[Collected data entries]
======
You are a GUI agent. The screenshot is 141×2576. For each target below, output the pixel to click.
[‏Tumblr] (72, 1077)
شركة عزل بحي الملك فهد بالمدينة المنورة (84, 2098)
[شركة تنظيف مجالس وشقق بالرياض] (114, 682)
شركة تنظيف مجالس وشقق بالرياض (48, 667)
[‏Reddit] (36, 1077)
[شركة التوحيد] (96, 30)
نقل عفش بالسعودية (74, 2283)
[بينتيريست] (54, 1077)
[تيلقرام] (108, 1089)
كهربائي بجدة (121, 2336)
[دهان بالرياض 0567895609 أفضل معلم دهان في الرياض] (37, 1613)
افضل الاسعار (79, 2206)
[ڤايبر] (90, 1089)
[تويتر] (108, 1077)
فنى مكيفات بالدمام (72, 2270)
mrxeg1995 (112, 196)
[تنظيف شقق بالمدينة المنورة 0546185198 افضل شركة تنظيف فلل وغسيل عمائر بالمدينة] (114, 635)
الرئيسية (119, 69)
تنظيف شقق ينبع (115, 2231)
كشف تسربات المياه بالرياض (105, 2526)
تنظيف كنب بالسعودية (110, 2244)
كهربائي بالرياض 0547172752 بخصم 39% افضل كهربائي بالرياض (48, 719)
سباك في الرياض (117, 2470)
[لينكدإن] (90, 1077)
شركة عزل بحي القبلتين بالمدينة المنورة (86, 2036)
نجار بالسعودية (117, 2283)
======
Gather all lines with the string "وشقق" from the data.

*RESPONSE BOX*.
[شركة تنظيف مجالس وشقق بالرياض] (114, 682)
شركة تنظيف مجالس وشقق بالرياض (48, 667)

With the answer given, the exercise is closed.